Déliée du principe de liberté qui le fonde au plan constitutionnel, une telle autonomisation aurait donc deux défauts majeurs qui s’enchainent l’un l’autre. Elle aurait pour conséquence de mettre ce droit en concurrence avec d’autres droits qui pourraient s’opposer à lui, voire le contester, comme une interprétation extensive de la clause de conscience du médecin ou la supposée prévalence dont pourrait bénéficier le droit de l’enfant à naître, et de réinterroger la pertinence de sa reconnaissance constitutionnelle par rapport à d’autres droits qui revendiqueraient alors de l’être aussi. Mais déliée du principe de liberté qui le sous-tend, cette constitutionnalisation aurait surtout le défaut d’assouplir le seuil des contraintes constitutionnelles qui pèsent sur le législateur qui n’aurait plus à se confronter à l’exigence de justifier une atteinte à l’article 2 de la Déclaration de 1789. Elle fragiliserait donc considérablement ce droit sur le plan juridique face à des volontés politiques demain potentiellement malveillantes à son endroit. Devenant peut-être majorité parlementaire dans l’avenir, elles pourraient alors en neutraliser l’effectivité par les opérations de conciliation qu’elle pourrait réaliser en fonction des objectifs politiques qu’elle chercherait à poursuivre.
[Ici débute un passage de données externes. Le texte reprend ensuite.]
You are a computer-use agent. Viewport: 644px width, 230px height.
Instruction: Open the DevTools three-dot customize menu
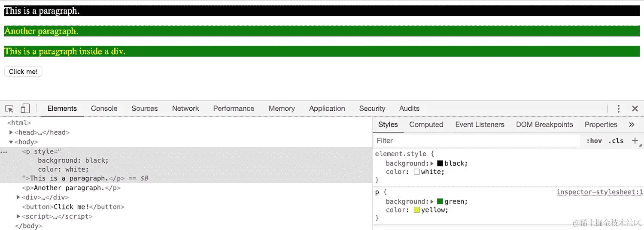point(618,109)
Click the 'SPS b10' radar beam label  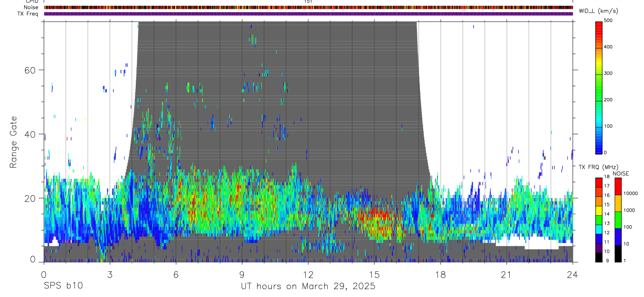coord(62,286)
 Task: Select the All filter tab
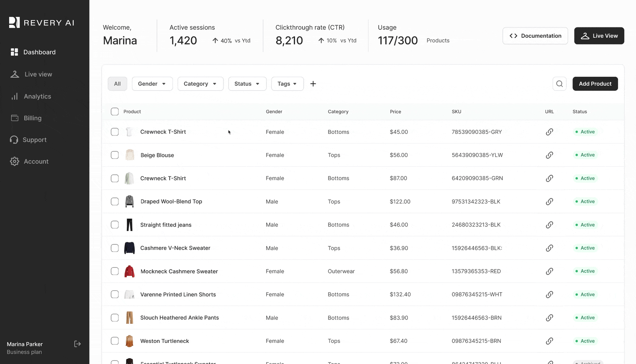point(117,84)
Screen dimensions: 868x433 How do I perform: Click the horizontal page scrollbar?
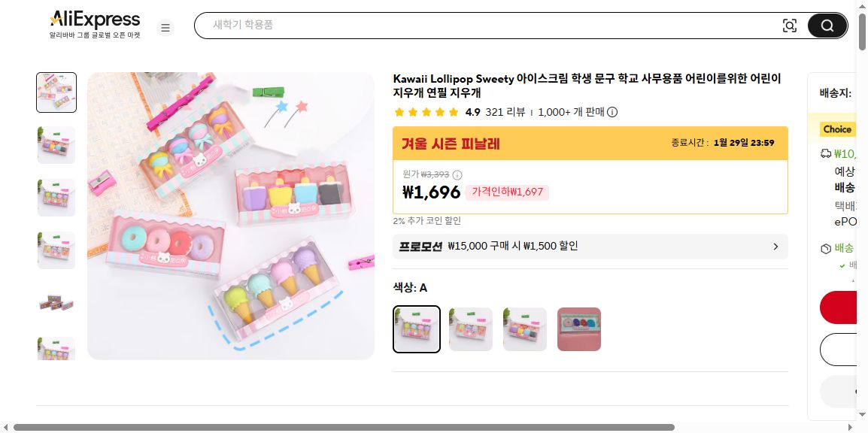[343, 428]
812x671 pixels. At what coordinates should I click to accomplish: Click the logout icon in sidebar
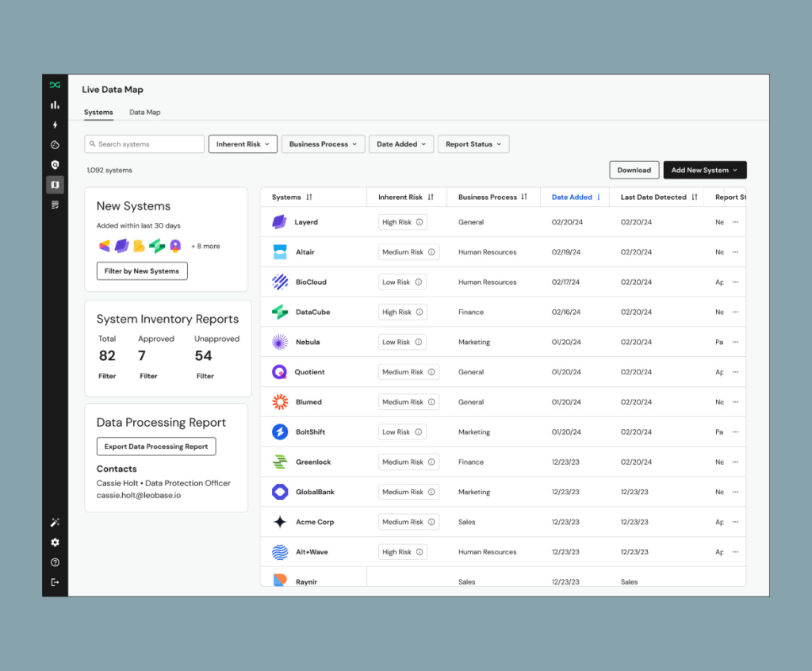(x=55, y=582)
Dans un tel contexte, la constitutionnalisation d’ « une liberté garantie » dans l’art. 34 C. 58 n’apporterait rien de plus au plan juridique pour le droit à l’IVG. Au mieux, elle aurait peut-être l’avantage d’éteindre ce mauvais débat politique sans défaire frontalement ce que le droit constitutionnel leur a patiemment construit depuis 50 ans. Ce serait déjà beaucoup dans un débat finalement perturbé par une instrumentalisation politique de la Constitution qui pourrait avoir pour conséquence, et à l’inverse des effets recherchés, de dégrader voire menacer même la liberté des femmes à disposer de leur corps. Comme disait Montesquieu, « Le mieux n’est-il pas le mortel ennemi du bien ? »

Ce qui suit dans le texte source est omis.